Fantomas Records was a Greek breaks label associated with the European side of the booty-bass and club-breaks continuum. The available evidence places it in the orbit of producers and DJs Pale Penguin and Stama, and presents it as a specialist imprint rather than a broad multi-genre operation.
Its profile points to a period when breaks scenes outside the UK and US were building their own local infrastructures while staying connected to an international DJ network. In that context, Fantomas Records appears as one of the labels helping to circulate a tougher, party-facing strain of breakbeat from southern Europe.
The label is commonly described as having been created by Pale Penguin and Stama, two names linked to the breaks scene in Greece. That attribution is consistent across the most reliable references in the supplied context, even if exact foundation dates and a full business history are not clearly documented.
Editorially, Fantomas Records was framed around booty bass, but that tag should be read in the wider breakbeat sense used by many DJs and digital stores of the time: heavy low end, punchy drum programming, electro-funk pressure and tracks built for peak-time club use. It sits comfortably alongside electro breaks, bass-heavy party cuts and related nu skool breaks material.
Rather than suggesting a large and stylistically diffuse catalogue, the safer reading is that Fantomas operated with a focused identity. The emphasis seems to have been on singles and DJ tools aimed at dancefloor impact, which fits the language used in surviving label descriptions.

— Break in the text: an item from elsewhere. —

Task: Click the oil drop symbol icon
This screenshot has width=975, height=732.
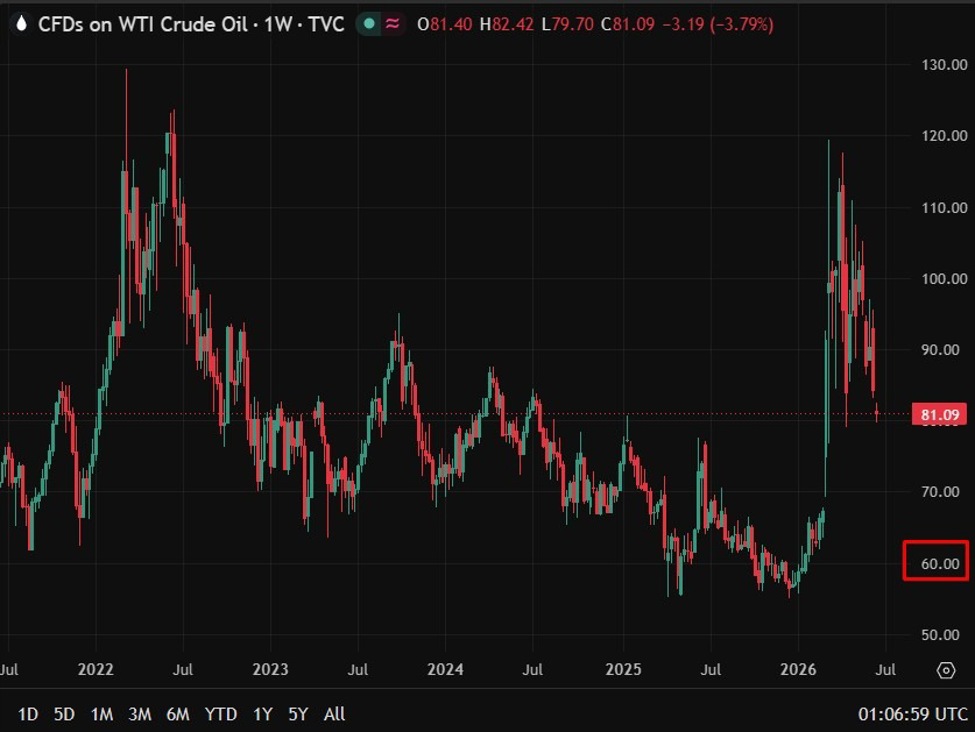Action: coord(21,24)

Within breakbeat culture, its significance lies less in mainstream visibility than in scene function. Labels of this kind gave producers a dedicated outlet, supplied DJs with fresh club material and reinforced a transnational network in which Greek artists could participate directly in the wider European breaks conversation.
The association with Pale Penguin and Stama is central to understanding the imprint. Even where detailed release data is limited, those names help anchor Fantomas Records within a specific producer-DJ ecology rather than leaving it as an anonymous digital-era label entry.

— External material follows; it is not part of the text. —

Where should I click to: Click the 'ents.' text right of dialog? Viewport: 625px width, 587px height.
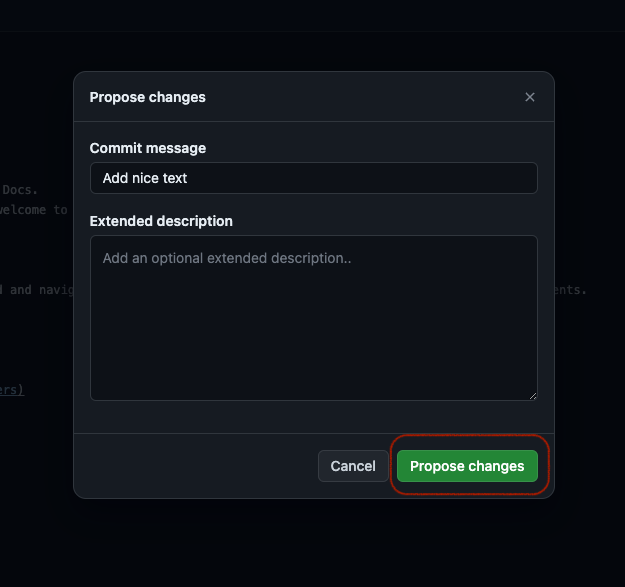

Because the surviving public information is fragmentary, it is better to describe Fantomas Records as a niche breaks imprint with a clear bass-driven brief than to overstate its scale. What can be said with confidence is that it belongs to the wave of independent labels that sustained breakbeat's club infrastructure beyond the genre's best-known centres.
Its legacy is therefore archival and scene-specific: a reminder of how regional labels contributed to the broader map of European breaks, booty bass and adjacent bass music. For listeners tracing the genre's decentralized history, Fantomas Records represents the kind of imprint that helped keep the dancefloor end of breakbeat active through specialist releases and DJ circulation.